There are very interesting trends developing in 2010. One of the interesting scenarios involving insurance carriers face is that they have components items that fluctuate significantly. An insurance carrier has many unpredictable variables that range from hurricanes affecting reinsurance premiums to income generated from investments. Clearly, most large businesses have similar concerns generated from different types exposures.
Attempting to understand underwriting philosophy of insurance carriers is next to impossible. When rates increased by 100% plus for coastal insureds after 2004/2010 hurricane seasons, rates declined very quickly starting in 2007 and onward as competition ensued for the exorbitant premium opportunities. In 2010, rates are below where they were before the storms in 2004/2010 even though the economy is much worse shape and investment income has been severely affected. Although reinsurance premiums are down from historical levels reinsurance is still a major cost to carriers and there seems to be little justification for the current softening of the market. That being said, OUR CLIENTS LOVE THE SOFTNESS AND WE SUPPORT IT!!!! This explanation just shows how unpredictable rates can be and how short of a memory the insurance market has.
Rate softness continues around the country. State programs like Citizens in FL have been established to minimize the impact to many by competing with the private sector for business. While this practice faces much controversy, the development of state funds have created a safe situation for insureds that would otherwise face premiums too high to run their business. Severe competition for marketshare has established rates pre-1990 in many areas for many real estate owners. This may not be the case in the most hurricane prone regions, but it is certainly the case in inland areas.
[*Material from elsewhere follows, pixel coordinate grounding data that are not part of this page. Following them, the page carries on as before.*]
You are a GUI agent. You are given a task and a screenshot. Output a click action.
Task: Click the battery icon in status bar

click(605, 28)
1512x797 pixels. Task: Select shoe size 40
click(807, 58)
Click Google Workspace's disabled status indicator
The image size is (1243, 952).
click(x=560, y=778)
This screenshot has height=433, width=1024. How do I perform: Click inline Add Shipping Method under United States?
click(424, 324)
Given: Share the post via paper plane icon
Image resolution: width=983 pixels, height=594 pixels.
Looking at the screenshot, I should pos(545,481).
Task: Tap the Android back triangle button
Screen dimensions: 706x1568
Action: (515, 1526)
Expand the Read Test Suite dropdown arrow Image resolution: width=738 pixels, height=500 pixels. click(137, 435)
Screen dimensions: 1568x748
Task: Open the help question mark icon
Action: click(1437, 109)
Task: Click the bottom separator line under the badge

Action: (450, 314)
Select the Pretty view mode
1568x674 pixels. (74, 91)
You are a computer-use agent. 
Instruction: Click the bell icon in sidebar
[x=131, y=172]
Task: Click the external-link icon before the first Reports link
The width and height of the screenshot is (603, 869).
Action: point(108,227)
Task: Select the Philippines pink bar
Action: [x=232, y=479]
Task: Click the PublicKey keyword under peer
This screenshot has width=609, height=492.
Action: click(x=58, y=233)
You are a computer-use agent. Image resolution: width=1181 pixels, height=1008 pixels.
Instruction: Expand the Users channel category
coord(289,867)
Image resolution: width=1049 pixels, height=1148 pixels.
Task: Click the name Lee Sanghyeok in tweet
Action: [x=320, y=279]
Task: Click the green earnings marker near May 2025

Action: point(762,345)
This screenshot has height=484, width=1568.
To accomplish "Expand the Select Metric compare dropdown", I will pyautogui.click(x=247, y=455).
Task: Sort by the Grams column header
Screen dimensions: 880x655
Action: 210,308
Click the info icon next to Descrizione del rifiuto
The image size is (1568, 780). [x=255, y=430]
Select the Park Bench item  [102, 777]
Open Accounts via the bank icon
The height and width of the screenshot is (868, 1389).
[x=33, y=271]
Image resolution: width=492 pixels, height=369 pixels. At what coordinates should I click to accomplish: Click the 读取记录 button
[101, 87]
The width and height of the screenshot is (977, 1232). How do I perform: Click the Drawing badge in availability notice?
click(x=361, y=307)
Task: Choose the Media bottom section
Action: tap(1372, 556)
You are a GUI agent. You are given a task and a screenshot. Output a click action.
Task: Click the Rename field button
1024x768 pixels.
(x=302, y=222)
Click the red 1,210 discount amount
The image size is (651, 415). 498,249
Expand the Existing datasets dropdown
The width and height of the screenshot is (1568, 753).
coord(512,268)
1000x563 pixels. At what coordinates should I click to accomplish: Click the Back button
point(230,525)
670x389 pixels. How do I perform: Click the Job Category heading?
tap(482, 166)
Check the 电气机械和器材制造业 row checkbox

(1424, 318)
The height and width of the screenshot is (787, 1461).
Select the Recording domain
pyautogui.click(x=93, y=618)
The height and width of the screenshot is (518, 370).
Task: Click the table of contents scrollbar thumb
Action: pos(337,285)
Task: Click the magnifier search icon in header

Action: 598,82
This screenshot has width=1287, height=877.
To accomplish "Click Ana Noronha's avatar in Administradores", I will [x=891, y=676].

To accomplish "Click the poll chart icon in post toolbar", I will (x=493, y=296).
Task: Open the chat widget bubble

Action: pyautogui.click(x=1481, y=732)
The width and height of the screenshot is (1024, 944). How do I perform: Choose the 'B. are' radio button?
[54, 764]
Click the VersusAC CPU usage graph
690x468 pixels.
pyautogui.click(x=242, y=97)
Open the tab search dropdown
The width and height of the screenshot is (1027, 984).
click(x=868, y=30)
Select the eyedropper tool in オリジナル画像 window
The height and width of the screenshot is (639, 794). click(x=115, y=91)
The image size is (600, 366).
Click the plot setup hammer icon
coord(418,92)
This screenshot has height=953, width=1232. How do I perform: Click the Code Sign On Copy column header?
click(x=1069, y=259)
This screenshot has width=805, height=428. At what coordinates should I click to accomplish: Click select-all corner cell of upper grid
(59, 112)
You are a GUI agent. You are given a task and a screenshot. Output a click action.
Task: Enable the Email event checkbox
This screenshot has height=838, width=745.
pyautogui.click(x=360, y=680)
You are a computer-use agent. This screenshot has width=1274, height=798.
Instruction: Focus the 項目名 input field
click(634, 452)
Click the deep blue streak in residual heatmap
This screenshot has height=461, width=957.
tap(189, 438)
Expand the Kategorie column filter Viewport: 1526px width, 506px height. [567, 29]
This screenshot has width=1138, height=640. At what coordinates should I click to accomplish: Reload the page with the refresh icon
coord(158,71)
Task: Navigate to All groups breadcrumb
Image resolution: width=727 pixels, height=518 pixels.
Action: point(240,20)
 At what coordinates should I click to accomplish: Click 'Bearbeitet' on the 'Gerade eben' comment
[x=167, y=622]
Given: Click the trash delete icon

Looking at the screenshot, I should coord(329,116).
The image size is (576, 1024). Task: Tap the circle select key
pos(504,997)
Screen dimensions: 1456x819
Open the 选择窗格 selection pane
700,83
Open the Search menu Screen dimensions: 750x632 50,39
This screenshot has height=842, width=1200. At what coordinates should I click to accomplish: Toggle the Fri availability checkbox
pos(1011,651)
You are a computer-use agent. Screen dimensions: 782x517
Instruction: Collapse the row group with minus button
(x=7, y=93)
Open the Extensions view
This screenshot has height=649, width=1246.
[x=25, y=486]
As discussed above, predicting the future of insurance rates is really not possible. We do hear undertones of possible tightening for some of the inland areas; however, nothing crazy like a few years back in hurricane areas. The simple reason is that the rates are so low that claims activity that normally happens crushes a carriers actuary basis for operational profitability due to claims expense and reinsurance purchasing power. We’ll see if the overwhelming interest in marketshare (i.e. premium income) is enough to overshadow the potential losses in the very near term! Coastal areas are likely to see a continued softness in the near term…very welcomed news!!!
Our firm has been able to pick up a number of new clients due to specialty programs available to us. If we can help you or anyone you know just by chatting on the phone to determine their current position, please give us a call.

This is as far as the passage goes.